Im direkten Vergleich zu den vielen Supersportlern der Race-Hardtail-Kategorie wirkt die Sitzposition auf dem Bike Ahead The Frame deutlich zahmer. Durch die nur 55 Millimeter kurze aber immerhin 740 Millimeter breite Vorbau-Lenkereinheit sitzt es sich kompakter und komfortabler als auf den konkurrierenden Streckbänken. Rennfahrer werden zugunsten des Drucks auf der Front ein längeres Cockpit wählen wollen, um in technischen Kletterpassagen auf Ideallinie zu bleiben. Dass The Frame das leichteste Hardtail seit langem ist, welches unser Test-Prozedere durchläuft, hat an steilen Rampen nicht nur Vorteile. Gemeinsam mit der kompakten Steuereinheit und den nur 424 Millimeter kurzen Kettenstreben verhält sich das Bike im Trail-Anstieg äußerst reaktiv. Für präzise Klettereinlagen im roten Pulsbereich braucht es einen dynamischen Fahrer, um das Fliegengewicht zu zügeln. Hilfestellung kommt von den breiten Maxxis-Reifen, welche eine hervorragende Traktion liefern.

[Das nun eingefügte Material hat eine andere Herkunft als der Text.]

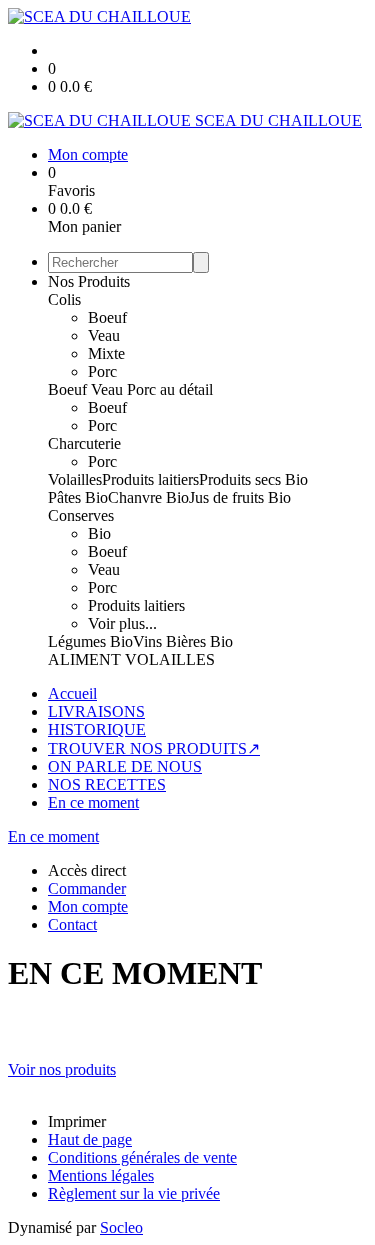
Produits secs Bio (253, 479)
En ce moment (93, 802)
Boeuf (107, 317)
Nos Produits (89, 281)
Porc (102, 371)
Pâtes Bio (78, 497)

Im Antritt prescht das Bike Ahead The Frame zügig nach vorne. Die Beschleunigung der hauseigenen Laufräder sind deutlich besser als beim Pinarello. Nominell geht es mit Cannondale und Storck zwar noch fixer vom Fleck, diese spezifizieren aber auch schmalere und leichtere Reifen. Mit einem Traumwert beim Gesamtgewicht lässt sich The Frame leichtfüßig von A nach B bewegen. Bei Sprinteinlagen und auf flachen, flowigen Trails macht das mächtig Laune. Der Lenkwinkel fällt mit 68,5 Grad etwas steiler aus, als an anderen aktuellen Racebikes. The Frame ließe theoretisch auch eine Federgabel mit 120 anstatt 100 Millimetern Federweg zu. So könnte der Lenkwinkel um rund ein Grad abgeflacht werden. Im Testaufbau schlängelt sich das schwarze Bike agil durch Kurven, lässt sich über Wurzeln lupfen als sei Nichts gewesen und braucht nur minimalem Körpereinsatz, um aufs Hinterrad oder in die Luft zu gehen.

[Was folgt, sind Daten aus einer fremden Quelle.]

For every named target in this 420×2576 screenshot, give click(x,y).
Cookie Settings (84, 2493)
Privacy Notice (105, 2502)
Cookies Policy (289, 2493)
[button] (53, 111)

Durch sein direktes Handling birgt das Bike Ahead großes Fahrspaß-Potential für ein Racebike. Wie ein seriöser Sportwagen fühlt es sich in dieser Konfiguration allerdings weniger an. Da passt es auch ins Bilde, dass sich die Lefty an Gemperleins Bike zwar an der Gabelkrone, nicht jedoch vom Lenker aus sperren lässt. Im Downhill legt der Einbeiner einen gewohnt starken Auftritt hin. Die Gabel überzeugt durch ein sensibles aber kontrolliertes Ansprechverhalten und glättet Unebenheiten so gut, wie es für einen kurzhubigen XC-Weichmacher nur irgend geht. Wird es bergab steil, ist die Variostütze trotz ihres winzigen Verstellbereichs ein echter Gamechanger. Ohne Platzprobleme bei der Gewichtsverlagerung lässt sich ein Hardtail mit Dropper Post einfach kontrollierter gen Tal steuern.

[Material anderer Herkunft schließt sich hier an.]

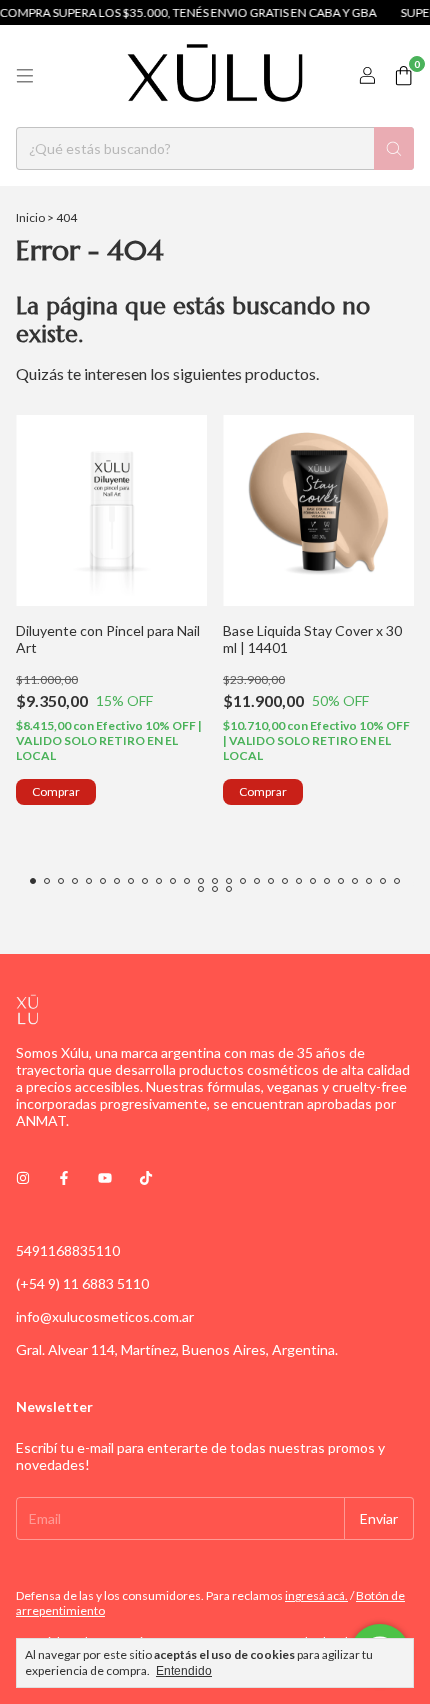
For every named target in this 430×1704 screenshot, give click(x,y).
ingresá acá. (316, 1595)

Auch wenn die Hope-Bremsen des Custom-Bikes einer älteren Serie entspringen, sind sie doch noch immer kräftig für eine Race-Bremse: einen Hauch potenter als die Shimano XT am Storck sowie die XTR am Pinarello und auch kompetenter als die Sram Level am Cannondale Für ein Plus an Komfort sorgen nicht nur die Breitreifen, sondern auch der Rahmen selbst. Das Chassis fühlt sich in der Praxis nachgiebiger an, als die anderen, und teilt in technischen Passagen nicht ganz so hart aus. Die geringere Steifigkeit bestätigt auch der Prüfstand in unserem Testlabor. In unserem Fahrtest ergaben sich daraus keine Probleme, schwere Fahrer sollten die Steifigkeit aber im Hinterkopf behalten. Lob erntet das Bike Ahead für seine leise Geräuschkulisse. Ohne Knacken und Knarzen vertraut es sich einem Superleicht-Bike deutlich einfacher. Der Sitzkomfort fällt mittelmäßig aus.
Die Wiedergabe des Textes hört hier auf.